A un rythme paisible, le voyage se poursuit à travers les collines bleutées et les marchés animés du pays Shan. A chaque photo, un sourire, un clin d’œil ; et à chaque nid de poule sur la route, un grognement… Au bout du périple, le lac Inle déploie son miroir argenté entre deux chaînes de montagnes. Pour circuler sur cette vaste étendue d’eau douce (22 km de long sur 6 de large), et passer de village en village, un seul moyen de transport : le bateau. Au fil de l’eau, dans le ronronnement du moteur, un monde aquatique se révèle. Fragiles échafaudages de bambous, les maisons sur pilotis sont reliées par un réseau de canaux tapissés de jacinthes d’eau. Ici, on est pêcheur le matin et paysan l’après-midi. Les habitants du lac ont une technique très particulière de navigation ; ils se tiennent debout à l’avant de leur pirogue, en équilibre sur une jambe, enroulant l’autre jambe autour d’une godille qui propulse l’embarcation. « Ainsi, explique Pothaw, le pêcheur, on repère facilement carpes, poissons-chats et anguilles ; et on a les mains libres pour jeter à l’eau nos casiers. ».
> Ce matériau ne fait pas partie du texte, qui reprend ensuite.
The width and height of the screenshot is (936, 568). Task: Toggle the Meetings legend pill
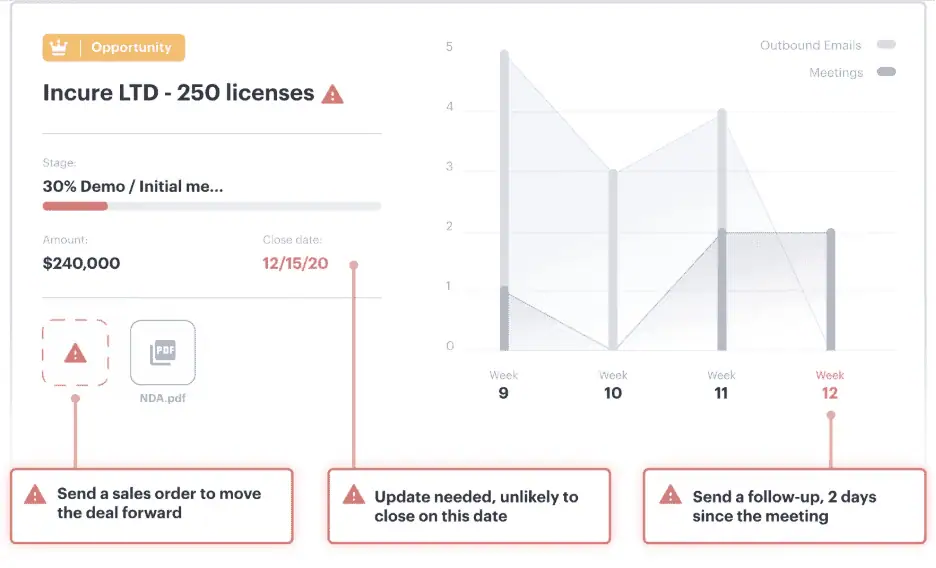click(886, 72)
Quant à l’agriculture, elle se pratique exclusivement sur des jardins flottants. Sur ces étroites bandes de terre fertile, posées en équilibre sur des magmas de racines aquatiques, tout pousse : tomates, melons, haricots verts, mais aussi pieds de codia, dont les feuilles servent à rouler les cigares… Etrange sensation que de poser le pied sur ces îles-miniatures : ça tangue ! Tout le jour, notre pirogue navigue d’une rive à l’autre du lac : Ywama et son marché flottant, Inn Paw Khon et son atelier de tissage de soie ou le fameux Nge Hpe Chaung, le monastère des chats sauteurs. Pour passer le temps et distraire les visiteurs, les moines ont appris aux félins à sauter dans des cerceaux ! Au magique Inle Lake View Resort, on pose enfin ses bagages au bord de l’eau, dans une luxueuse villa de bois sur pilotis. A l’aube, la brume déchirera les eaux du lac, découvrant une forêt de pagodons. En Birmanie, on croit parfois rêver éveillé…

EMBARQUEMENT IMMEDIAT

Renseignements et formalités. Ambassade du Myanmar, 60 rue de Courcelles, 75008 Paris. Tel : 01 56 88 15 90. Visa obligatoire à 25 € pour 28 j.. Monnaie : le Kyat (1 € = 1000 Ks).

Vols et circuits : Lointains Espaces, spécialiste du voyage sur mesure en Asie, propose plusieurs circuits au Myanmar, comme un itinéraire de 10 j./9 n. à partir de 2575 € TTC/pers., incluant le vol AR Paris-Rangoon (avec escale), l’hébergement avec petits déj. en hôtels de charme, les transports en minibus privé et vols intérieurs, l’accompagnement d’un guide francophone, l’entrée sur les sites et les frais de visa. Tel : 01 45 65 00 00 et lointains-espaces.com.

Bonnes étapes.

A Yangon, Park Royal Hotel, un luxueux hôtel de chaîne, au cœur de la capitale. A partir de 228 USD (173 €)/chbre dble/nuit, petit déj. buffet inclus. parkroyalhotels.com.

A Bagan, Thante Bagan Hotel. Des bungalows au mobilier colonial, au cœur d’un jardin avec piscine, sur les rives du fleuve Irrawaddy. A partir de 105 USD (80 €)/chbre dble/nuit, petit déj. buffet inclus. hotelbaganthande.com

A Kalaw, Hilltop Villa Hotel, de chaleureux petits chalets de bois, blottis au pied des collines du pays Shan. A partir de 40 USD $ (30,5 €)/chbre dble. Tel : (081) 503 46.

Sur le lac Inle, le magique Inle Lake View Resort, un ensemble de luxueuses suites-villas en bois dentelé, au bord de l’eau. Parquets en tek, mobilier colonial, coton tissé… A partir de 76 USD $ (58 €)/chbre dble, petit déj. inclus. inleresort.com.

La plupart des restaurants proposent des curries de poulet ou d’agneau, accompagnés de riz et d’une multitude de salades de légumes, comme le mag ywe toke, aux jeunes pousses de tamarin. A déguster sur un thé vert ou une Myanmar, la bière locale. 5 à 10 USD (4 à 8 €) /repas (hors boissons).

Guides. Guide du Routard Birmanie (Hachette, 15 €) et Birmanie, Au pays des pagodes d’or (Olizane, 23 €)

Article publié dans Version Femina/Octobre 2012.